I was wondering, is it possible to configure an CHR instance on cloud and use it as a VPN relay? for example if i have site A (internet behind cgnat) and Site B (internet behind cgnat) and i would like to create a site to site tunnel between A & B, could i use a cloud instance that is not behind cgnat in order to tunnel these 2 sites?

can you tell us about Openvpn server? Or how to put containers on chr, and in ovpn containers?

Oracle cloud has arm instance eternally free. much easier install wireguard on linux there.

Nice

During the live comments some chap recommended LightSail, but there is no way I can see to add MT OS to light sail. It only has linux or some derivative and Windows Servers for options ????

Is it possible to setup a radius server on chr and use it to authenticate hotspot users in other mikrotik routers?

The hardest part of this is finding the applicable AWS selections that allow hosting CHR. Is it Amazon EC2, or Lightsail etc. None of which are obvious on the AWS selections page. Certainly doesnt come up via networking but through 'featured services' .

Anyone knows how to handle MTU issue on Keenetics? I have Mikrotik set up on AWS as in video and home Keenetics router as a winguard client, is there same setting? I found somewhere and set MTU=1300 on Keenetics - seems like works ok, but would like to use proper solution.

Quick question, I have been fiddling this for quick some time and I gotta ask you this. if we want to use our Mobile Wireguard app, is there any option in the settings of the app to give mobile hotspot ips of the subnet we are using to connect?
For example i use my phone (road warrior) as a mobile hotspot. I want everyone who connects to my hotspot to be tunneled via wireguard. Is that possible?

what if via cloudflare tunnel?
Can I open Mikrotik via Winbox?
If you open the proxy via web based there is no problem

Hi NetworkBerg, Where can I get a L2 Cisco switch image for my eve-ng?

How did you activate the containers? To activate them, you need to hard-turn off or restart the virtual machine from the hoster. In most cases, this is not possible. I was able to do this on my computer, because after activating the command, I just turned off vmware. But the hoster for some reason does not know how.
/system/device-mode/update container=yes

Pls add video,how install sstp service. Full video

What about docker-container SNORT for MT router video??

Is there any another way to host Mikrotik on cloud or VPN server for free or cheap? Prefer cheap only. AWS is good but there need credit/debit card and auto renewal.
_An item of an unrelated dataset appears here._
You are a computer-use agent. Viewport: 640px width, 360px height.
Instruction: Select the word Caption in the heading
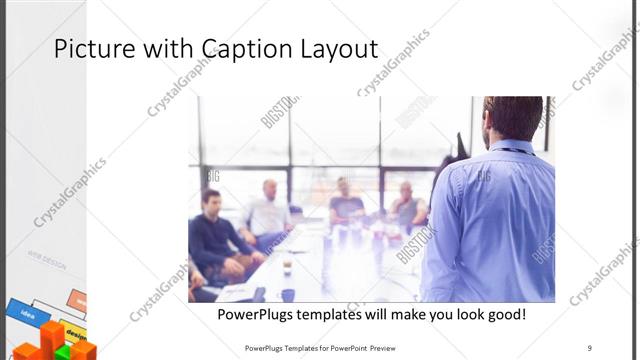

So that's the catch I don't want to go there.

I found Contabo to be the cheapest hosting service, the latency sucks for South African users though @ 172ms to my server.
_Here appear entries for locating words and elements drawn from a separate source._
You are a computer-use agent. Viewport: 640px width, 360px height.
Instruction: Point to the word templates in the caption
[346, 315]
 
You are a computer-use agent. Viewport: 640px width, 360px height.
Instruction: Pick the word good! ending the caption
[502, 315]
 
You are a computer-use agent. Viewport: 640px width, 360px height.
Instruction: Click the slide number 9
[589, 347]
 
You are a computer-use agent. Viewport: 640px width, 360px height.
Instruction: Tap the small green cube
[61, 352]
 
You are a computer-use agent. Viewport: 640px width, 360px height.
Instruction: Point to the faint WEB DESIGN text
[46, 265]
great tutorial! any chance not being lazy and explain marking and routing specific traffic over the tunnel?

Watch the video three times, Followed to a T, ,Still no traffic passing.
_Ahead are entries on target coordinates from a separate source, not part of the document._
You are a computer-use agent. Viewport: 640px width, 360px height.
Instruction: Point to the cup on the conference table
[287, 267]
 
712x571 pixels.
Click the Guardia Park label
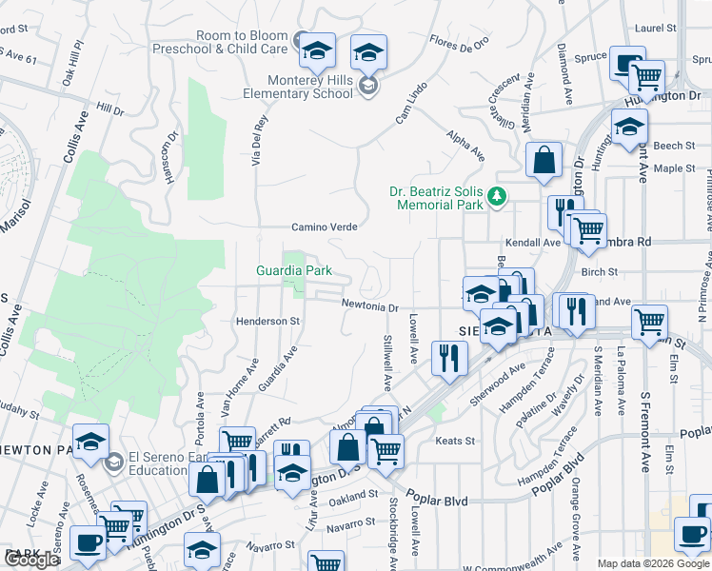click(x=294, y=270)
Need more clarity on 1500 issues on bottom end. ??

Thanks for the video, but
1. Shit - use wireguard\openvpn\etc. installing on EC2 instance (12Months of free tier AWS 750H/M of EC2 it's enough)
2. Licensing ROS CHR it's money + AWS fee for using it
3. Need to create separate SG from ALL to ALL to that cloud router + ROS FW or SG with rules + ROS FW what demonstrates the absurdity of idea
It's useful when you do not want things like IGW from AWS... with more functionality and routing firstly but for me it's seems like 50/50.
Maybe i'm wrong.

please make solution for mikrotik ovpn 2fa authentication 10000 point

Well done for using AWS and not sullying your good name walking the M$ road. #netscape #novell

AWS will punish you with bandwidth cost. So you'll be very limited with downloads.
You might want to assess other CSPs for "free of charge home usage" VPN

Hi great videos, i want to connect a wireguard vpn from one site with opublic ip to other site before cgnat, i want to use in the middle a chr vps to bypass the cgnat from starlink and connect susseful the wireguard but i cant do it can i contact you to help?